Remembering Eslanda Goode Robeson

Much has been written about the great actor, scholar, artist and activist Paul Robeson. Yet his partner and wife, Eslanda Goode Robeson, is not as widely known today although she was a well-known fighter for civil rights and an author. Here is a brief biography of Goode Robeson.

Eslanda Goode, the daughter of John Goode and Eslanda Cardozo, was born in Washington in 1896. Her father died when she was six and the rest of the family moved to New York City.

In 1912 Goode won a four-year scholarship to the University of Illinois. After graduating in 1917, she accepted a position as histological chemist at the Presbyterian Hospital in New York.

Goode married Paul Robeson in 1921 but continued her studies, and after graduating from the University of Chicago in 1923, Goode became the first African American analytical chemist at Columbia Medical Centre. Her book “Paul Robeson, Negro” was published in 1930.

Goode became increasingly concerned with the issue of civil rights. She also became close friends with the radical political figures Emma Goldman and Alexander Berkman. In her autobiography Goldman wrote that “Essie [Goode] was a delightful person, and Paul [Robeson] fascinated everyone.”

In 1932 Goode became Robeson’s manager and was closely associated with his various political campaigns. This included opposition to fascism in Europe and attempts to persuade Congress to pass anti-lynching legislation.

Goode and Paul Robeson were both supporters of the Popular Front government in Spain. On the outbreak of the Spanish Civil War, Goode was active in raising money for the International Brigades. In January 1938, Goode and Robeson joined Charlotte Haldane, secretary of the Dependents Aid Committee, in Spain.

Goode studied social anthropology at the London School of Economics and Political Science (1936-37) and in the Soviet Union at the National Minorities Institute before publishing “African Journey” in 1945.

As the far-right anti-Communist witch hunts gained steam, Goode and Robeson were targeted by the House Un-American Activities Committee (HUAC), and the State Department revoked their passports. Blacklisted at home and unable to perform at concerts abroad, Robeson’s income dropped from $104,000 in 1947 to $2,000 in 1950.

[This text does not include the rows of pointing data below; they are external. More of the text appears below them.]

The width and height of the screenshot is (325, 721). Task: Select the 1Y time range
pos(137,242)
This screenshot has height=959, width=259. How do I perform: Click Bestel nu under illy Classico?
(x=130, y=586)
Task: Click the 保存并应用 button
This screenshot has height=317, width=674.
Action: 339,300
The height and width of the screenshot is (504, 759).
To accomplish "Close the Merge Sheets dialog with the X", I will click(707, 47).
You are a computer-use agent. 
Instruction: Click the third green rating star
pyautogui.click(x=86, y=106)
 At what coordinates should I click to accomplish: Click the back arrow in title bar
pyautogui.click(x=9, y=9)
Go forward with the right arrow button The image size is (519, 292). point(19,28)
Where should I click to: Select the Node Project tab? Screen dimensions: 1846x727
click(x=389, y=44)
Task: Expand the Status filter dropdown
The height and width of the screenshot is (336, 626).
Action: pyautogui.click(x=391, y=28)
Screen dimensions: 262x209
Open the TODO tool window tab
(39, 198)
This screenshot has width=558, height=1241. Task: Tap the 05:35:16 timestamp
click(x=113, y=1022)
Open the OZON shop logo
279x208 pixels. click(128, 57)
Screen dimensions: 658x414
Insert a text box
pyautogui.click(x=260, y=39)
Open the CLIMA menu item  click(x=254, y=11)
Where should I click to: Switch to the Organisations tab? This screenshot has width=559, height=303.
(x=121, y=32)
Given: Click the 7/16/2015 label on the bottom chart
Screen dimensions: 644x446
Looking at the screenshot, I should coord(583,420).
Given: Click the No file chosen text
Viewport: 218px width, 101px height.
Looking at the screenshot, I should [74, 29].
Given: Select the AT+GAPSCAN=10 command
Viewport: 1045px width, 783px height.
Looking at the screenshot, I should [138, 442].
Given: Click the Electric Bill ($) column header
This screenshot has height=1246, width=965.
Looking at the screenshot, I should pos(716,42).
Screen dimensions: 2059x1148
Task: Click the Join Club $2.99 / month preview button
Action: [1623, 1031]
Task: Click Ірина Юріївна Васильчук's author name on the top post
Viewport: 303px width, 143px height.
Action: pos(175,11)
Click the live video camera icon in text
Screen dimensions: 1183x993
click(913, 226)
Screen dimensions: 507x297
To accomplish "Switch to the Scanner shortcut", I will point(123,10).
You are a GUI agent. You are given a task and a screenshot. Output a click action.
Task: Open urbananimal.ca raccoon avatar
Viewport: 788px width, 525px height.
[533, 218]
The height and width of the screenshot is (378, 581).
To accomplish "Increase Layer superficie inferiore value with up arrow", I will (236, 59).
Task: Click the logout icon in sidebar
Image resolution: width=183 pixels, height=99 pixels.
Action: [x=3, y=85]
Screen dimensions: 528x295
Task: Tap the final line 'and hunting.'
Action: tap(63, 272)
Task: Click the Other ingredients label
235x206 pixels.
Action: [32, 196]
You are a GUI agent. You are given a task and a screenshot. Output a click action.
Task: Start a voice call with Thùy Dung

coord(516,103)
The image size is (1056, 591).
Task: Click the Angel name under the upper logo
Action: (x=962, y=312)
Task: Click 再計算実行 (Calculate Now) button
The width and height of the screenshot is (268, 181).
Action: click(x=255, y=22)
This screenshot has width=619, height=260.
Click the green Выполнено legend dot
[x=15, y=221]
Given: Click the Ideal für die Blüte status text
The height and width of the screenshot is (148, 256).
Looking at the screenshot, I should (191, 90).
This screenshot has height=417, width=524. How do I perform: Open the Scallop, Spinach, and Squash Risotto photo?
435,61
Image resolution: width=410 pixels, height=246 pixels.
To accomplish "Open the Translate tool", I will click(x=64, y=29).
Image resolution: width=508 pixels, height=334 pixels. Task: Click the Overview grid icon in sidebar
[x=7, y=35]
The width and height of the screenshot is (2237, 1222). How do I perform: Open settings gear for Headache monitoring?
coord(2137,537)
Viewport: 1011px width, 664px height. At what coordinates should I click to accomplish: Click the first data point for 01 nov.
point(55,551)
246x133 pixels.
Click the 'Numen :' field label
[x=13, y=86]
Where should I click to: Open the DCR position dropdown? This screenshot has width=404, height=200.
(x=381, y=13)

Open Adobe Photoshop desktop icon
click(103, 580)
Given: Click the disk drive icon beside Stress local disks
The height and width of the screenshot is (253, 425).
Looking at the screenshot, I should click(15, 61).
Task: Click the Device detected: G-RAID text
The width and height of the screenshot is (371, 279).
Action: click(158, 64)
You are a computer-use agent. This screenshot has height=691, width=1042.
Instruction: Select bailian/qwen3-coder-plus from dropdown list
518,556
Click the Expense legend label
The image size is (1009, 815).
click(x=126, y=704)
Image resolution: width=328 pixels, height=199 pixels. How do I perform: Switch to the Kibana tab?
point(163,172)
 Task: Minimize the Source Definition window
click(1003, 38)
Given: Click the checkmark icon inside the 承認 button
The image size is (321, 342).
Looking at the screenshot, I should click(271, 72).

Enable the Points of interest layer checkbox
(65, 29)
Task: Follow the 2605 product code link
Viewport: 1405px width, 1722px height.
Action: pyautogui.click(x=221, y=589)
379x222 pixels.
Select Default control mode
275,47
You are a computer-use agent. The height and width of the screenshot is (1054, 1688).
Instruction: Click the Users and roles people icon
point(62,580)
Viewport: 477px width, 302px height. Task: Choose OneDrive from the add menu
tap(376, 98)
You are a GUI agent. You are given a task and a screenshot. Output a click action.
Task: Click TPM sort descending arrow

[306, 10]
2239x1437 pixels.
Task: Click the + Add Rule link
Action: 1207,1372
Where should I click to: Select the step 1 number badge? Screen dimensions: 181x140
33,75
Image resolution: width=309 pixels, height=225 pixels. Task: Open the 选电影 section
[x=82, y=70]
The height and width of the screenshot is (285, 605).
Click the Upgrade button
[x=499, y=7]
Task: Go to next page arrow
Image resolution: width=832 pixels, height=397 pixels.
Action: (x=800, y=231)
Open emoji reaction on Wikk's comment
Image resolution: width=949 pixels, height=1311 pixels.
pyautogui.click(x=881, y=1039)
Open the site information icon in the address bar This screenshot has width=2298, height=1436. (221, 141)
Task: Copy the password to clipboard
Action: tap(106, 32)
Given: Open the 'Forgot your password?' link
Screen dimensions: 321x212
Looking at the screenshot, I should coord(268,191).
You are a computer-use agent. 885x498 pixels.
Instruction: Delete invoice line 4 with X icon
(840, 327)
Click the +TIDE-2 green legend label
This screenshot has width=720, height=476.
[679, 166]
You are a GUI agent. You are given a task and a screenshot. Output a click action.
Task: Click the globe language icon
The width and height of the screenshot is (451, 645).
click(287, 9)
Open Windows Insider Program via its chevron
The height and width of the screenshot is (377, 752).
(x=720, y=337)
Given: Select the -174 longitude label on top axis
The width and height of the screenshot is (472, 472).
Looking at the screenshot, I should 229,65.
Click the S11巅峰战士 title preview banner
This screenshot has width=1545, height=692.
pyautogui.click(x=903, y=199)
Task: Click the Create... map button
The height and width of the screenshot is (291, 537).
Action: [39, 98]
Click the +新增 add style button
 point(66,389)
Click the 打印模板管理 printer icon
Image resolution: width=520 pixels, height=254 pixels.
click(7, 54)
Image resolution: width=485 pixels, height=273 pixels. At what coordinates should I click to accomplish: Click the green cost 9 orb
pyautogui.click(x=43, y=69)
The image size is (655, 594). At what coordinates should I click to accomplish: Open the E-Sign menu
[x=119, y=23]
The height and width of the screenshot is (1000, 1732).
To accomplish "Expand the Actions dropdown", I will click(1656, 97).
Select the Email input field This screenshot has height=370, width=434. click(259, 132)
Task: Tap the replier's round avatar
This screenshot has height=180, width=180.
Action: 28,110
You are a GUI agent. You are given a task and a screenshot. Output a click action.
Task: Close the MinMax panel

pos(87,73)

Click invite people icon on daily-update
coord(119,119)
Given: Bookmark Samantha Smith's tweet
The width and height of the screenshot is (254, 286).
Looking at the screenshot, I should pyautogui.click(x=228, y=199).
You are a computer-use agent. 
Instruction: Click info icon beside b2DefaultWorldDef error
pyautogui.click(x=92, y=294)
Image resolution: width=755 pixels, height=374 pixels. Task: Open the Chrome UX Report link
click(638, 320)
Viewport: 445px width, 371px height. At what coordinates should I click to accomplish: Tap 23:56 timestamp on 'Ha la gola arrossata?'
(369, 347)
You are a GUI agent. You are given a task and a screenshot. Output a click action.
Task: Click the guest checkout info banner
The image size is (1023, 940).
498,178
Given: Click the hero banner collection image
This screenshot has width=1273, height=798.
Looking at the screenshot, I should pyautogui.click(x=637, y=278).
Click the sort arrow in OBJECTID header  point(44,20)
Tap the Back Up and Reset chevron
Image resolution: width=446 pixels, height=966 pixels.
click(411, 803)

Both Goode and Paul Robeson opposed the Korean War and drew attention to the murders of Harriet and Harry S. Moore in December 1951, because of their attempts to establish a branch of the National Association for the Advancement of Colored People (NAACP) in Heartbreak Ridge, Fla. Goode wrote they were killed “not on Heartbreak Ridge on the distant battlefield of Korea, but on Heartbreak Ridge here in Mims, Florida.” Their assassination proved, she wrote, that the world prestige of the United States was being threatened by “a few vicious, powerful active Un-Americans.”

When Goode appeared before HUAC in 1955 she pointed out to the senators: “You’re white and I’m a Negro, and this is a very white committee.” She denied being a member of the Communist Party but praised its policy of supporting racial equality.

In 1958 the government lifted the ban it had imposed prohibiting the Robesons from leaving the United States. The couple moved to Europe where they lived for five years. Eslanda Goode died of cancer in 1965.